Tenant Rights Under Awaab’s Law
The regulations create enforceable legal rights for tenants in social housing. These rights are not service expectations or policy standards. They are protections linked to legally assigned duties.
Right to Investigation
Tenants have the legal right to a formal investigation of reported hazards within the required timescales. Landlords cannot delay assessments through internal processes or complaint systems. This guarantees that safety risks are treated as compliance matters, not customer service issues.
Right to Repairs
Tenants have the right to timely repairs or risk controls once a hazard is identified. This includes permanent repairs or temporary safety measures where immediate resolution is not possible.
Right to Written Findings
Tenants must receive written confirmation of investigation outcomes and identified risks. The requirement includes both documented findings and documented information about upcoming actions. This creates a formal record that can be used for enforcement or escalation.
Right to Safe Housing
Tenants have the right to live in accommodation that is safe to occupy. Exposure to known hazards is treated as a regulatory failure. Safety is recognised as a legal entitlement not a service standard.
Right to Escalation
Tenants have the right to escalate non-compliance through formal routes, which include complaint systems, regulatory bodies and legal processes. The policy establishes enforcement procedures which become operational when parties fail to fulfil their contractual commitments.
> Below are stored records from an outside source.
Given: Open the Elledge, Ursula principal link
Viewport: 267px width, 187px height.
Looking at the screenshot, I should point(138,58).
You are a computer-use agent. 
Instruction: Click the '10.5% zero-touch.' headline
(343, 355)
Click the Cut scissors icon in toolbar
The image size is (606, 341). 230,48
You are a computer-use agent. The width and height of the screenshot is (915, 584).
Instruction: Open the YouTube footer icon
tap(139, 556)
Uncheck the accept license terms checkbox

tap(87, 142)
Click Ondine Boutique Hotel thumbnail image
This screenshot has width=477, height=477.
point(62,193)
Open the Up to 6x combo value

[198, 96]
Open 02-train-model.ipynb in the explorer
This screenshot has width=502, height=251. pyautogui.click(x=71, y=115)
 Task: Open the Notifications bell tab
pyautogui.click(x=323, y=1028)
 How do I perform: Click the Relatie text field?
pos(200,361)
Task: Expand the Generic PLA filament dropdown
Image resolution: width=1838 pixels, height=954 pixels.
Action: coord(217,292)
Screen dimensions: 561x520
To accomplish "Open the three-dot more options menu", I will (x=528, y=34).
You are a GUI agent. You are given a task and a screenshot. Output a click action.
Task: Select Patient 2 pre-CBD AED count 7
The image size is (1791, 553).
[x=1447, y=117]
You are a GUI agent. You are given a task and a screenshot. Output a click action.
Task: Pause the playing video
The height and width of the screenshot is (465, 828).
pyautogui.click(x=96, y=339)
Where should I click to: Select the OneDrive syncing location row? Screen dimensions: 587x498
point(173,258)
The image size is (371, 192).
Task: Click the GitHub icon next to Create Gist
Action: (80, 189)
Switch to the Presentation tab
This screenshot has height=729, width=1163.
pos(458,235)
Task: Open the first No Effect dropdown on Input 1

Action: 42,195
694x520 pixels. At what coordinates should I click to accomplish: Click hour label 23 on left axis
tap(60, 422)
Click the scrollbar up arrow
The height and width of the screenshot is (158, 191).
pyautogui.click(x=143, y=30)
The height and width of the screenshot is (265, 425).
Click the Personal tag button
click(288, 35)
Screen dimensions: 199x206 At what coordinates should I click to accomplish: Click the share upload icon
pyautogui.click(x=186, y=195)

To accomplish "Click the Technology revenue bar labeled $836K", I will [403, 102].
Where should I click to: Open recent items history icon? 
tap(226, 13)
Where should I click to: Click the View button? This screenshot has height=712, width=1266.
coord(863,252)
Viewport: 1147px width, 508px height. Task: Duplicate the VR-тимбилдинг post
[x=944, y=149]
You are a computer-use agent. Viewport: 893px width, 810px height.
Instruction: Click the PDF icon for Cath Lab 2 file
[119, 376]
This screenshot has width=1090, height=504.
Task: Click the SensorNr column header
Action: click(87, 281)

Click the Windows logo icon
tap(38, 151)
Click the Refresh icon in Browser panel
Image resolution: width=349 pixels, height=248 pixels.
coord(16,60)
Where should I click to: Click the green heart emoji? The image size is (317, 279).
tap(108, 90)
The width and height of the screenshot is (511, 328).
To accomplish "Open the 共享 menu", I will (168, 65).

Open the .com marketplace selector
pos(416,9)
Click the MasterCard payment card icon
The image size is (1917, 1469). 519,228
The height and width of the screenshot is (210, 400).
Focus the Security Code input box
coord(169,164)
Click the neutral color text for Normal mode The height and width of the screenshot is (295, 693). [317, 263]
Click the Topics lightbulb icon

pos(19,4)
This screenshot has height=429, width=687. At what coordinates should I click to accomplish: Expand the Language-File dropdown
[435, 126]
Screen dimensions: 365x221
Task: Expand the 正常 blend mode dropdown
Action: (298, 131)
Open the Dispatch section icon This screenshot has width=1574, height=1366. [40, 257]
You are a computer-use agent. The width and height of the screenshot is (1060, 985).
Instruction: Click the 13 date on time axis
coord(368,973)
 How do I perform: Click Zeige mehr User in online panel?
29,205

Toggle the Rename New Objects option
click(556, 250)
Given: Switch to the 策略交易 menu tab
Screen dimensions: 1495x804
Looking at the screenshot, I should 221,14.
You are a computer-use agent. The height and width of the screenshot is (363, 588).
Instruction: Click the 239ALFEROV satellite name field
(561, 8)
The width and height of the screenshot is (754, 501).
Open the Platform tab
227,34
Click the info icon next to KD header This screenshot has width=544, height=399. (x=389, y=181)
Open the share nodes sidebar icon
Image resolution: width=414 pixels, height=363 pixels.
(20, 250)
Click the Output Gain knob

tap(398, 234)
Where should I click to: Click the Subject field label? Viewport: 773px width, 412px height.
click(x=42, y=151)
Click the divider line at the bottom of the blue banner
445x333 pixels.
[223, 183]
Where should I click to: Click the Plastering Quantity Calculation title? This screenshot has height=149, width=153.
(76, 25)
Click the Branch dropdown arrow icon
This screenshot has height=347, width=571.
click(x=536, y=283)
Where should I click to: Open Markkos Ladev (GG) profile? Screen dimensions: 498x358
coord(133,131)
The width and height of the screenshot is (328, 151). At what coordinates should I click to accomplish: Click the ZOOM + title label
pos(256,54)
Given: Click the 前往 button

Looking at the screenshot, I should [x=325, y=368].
Right to Alternative Accommodation
Where risks can’t be controlled within the required timescales, tenants have the right to alternative accommodation. This prevents continued exposure to unsafe conditions during prolonged repair periods. This right makes sure protection of health and safety while compliance actions are underway.

Does Awaab’s Law Apply to Private Landlords?
The regulations do not apply to private landlords and the private rented sector. The legal framework only governs regulated social housing in England, which applies to organisations that operate as registered providers and social landlords.
The system does not apply to private landlords, letting agents and private property management companies. The entities continue to operate under housing regulations, although they do not need to follow specific repair time obligations.
There is currently no confirmed legislation extending these rules into the private rented sector. Any future expansion would require separate legal changes and new regulations. At present, the scope is strictly limited to social housing providers.
What Happens If a Landlord Fails to Comply?
Failure to comply is handled as a regulatory breach, not a service failure. Non-compliance can trigger formal enforcement processes, which can include:
- Regulatory action by housing authorities
- Complaints to the Housing Ombudsman
- Intervention by the Regulator of Social Housing
- Legal enforcement through the courts
- Formal breach of landlord obligations

Why was Awaab’s Law Introduced?
The rules came about due to systemic nightmares in the safety standards of social housing and totally inadequate obligations to perform inspections.
In 2020, Awaab Ishak’s death magnified the potential risks associated with damp and mould in social housing. The situation required improved regulations which would help organisations handle hazards and report incidents and enforce rules more effectively. The investigations showed that there were two primary problems, which involved both response time issues and the lack of accountability.
The policy response was the creation of a framework that replaces discretionary repair systems with a legally fixed timescale. The purpose of the law is to ensure that unsafe living conditions are handled as legal compliance failures, not administrative delays or service issues. Also, tenants are protected through rights rather than internal landlord policies.